Rijen voor opdracht:
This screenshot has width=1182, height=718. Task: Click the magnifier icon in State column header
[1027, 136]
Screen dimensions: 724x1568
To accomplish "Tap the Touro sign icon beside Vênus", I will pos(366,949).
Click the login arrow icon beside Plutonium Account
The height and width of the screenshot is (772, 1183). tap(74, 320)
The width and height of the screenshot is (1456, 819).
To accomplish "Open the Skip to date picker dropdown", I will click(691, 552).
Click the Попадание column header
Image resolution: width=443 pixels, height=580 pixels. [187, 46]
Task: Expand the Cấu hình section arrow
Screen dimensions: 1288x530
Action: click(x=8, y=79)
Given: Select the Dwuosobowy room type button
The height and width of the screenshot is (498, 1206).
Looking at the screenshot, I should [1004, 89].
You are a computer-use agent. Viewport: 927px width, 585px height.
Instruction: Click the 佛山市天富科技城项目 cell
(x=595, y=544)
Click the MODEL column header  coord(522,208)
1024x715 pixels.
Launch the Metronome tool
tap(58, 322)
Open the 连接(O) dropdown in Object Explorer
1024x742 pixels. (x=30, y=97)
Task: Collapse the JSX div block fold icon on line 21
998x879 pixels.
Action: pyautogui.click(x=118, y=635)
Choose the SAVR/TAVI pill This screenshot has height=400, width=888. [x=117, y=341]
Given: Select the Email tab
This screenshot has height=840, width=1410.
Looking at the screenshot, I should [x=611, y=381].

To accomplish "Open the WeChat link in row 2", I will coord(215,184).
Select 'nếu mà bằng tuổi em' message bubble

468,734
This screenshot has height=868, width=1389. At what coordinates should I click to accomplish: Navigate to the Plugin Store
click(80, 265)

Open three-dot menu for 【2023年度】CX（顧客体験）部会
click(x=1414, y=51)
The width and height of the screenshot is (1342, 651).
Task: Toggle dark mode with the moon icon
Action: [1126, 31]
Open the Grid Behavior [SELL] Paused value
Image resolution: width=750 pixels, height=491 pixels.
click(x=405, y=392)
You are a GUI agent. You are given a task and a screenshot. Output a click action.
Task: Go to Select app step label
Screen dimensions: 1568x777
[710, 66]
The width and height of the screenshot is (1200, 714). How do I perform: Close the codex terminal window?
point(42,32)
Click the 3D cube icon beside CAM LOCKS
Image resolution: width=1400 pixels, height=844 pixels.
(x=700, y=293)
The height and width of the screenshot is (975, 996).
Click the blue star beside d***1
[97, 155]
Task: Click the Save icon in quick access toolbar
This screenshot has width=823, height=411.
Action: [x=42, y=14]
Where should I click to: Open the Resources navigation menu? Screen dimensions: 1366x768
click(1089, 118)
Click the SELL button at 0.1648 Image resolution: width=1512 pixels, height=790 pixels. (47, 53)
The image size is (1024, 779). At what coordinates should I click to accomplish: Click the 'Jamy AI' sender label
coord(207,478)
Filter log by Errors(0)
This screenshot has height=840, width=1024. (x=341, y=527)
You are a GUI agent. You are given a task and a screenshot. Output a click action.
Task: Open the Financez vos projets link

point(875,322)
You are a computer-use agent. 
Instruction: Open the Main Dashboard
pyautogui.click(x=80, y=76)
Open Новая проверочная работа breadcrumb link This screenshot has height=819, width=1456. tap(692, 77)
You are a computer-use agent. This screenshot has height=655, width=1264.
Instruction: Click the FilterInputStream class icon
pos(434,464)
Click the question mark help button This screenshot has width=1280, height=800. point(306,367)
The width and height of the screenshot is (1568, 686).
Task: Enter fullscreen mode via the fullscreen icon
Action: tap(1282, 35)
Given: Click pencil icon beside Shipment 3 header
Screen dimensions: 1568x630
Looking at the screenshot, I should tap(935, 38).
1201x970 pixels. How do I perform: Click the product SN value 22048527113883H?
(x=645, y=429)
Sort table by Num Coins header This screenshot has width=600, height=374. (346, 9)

Opdrachtomschrijving: Vervang "header" door "heading" in de rijen vanaf de regel met "Open Новая проверочная" tot en met het einde van de rijen. Geef die rijen verder ongewijzigd opnieuw weer.

Antwoord op opdracht:
Open Новая проверочная работа breadcrumb link This screenshot has height=819, width=1456. tap(692, 77)
You are a computer-use agent. This screenshot has height=655, width=1264.
Instruction: Click the FilterInputStream class icon
pos(434,464)
Click the question mark help button This screenshot has width=1280, height=800. point(306,367)
The width and height of the screenshot is (1568, 686).
Task: Enter fullscreen mode via the fullscreen icon
Action: tap(1282, 35)
Given: Click pencil icon beside Shipment 3 heading
Screen dimensions: 1568x630
Looking at the screenshot, I should tap(935, 38).
1201x970 pixels. How do I perform: Click the product SN value 22048527113883H?
(x=645, y=429)
Sort table by Num Coins heading This screenshot has width=600, height=374. (346, 9)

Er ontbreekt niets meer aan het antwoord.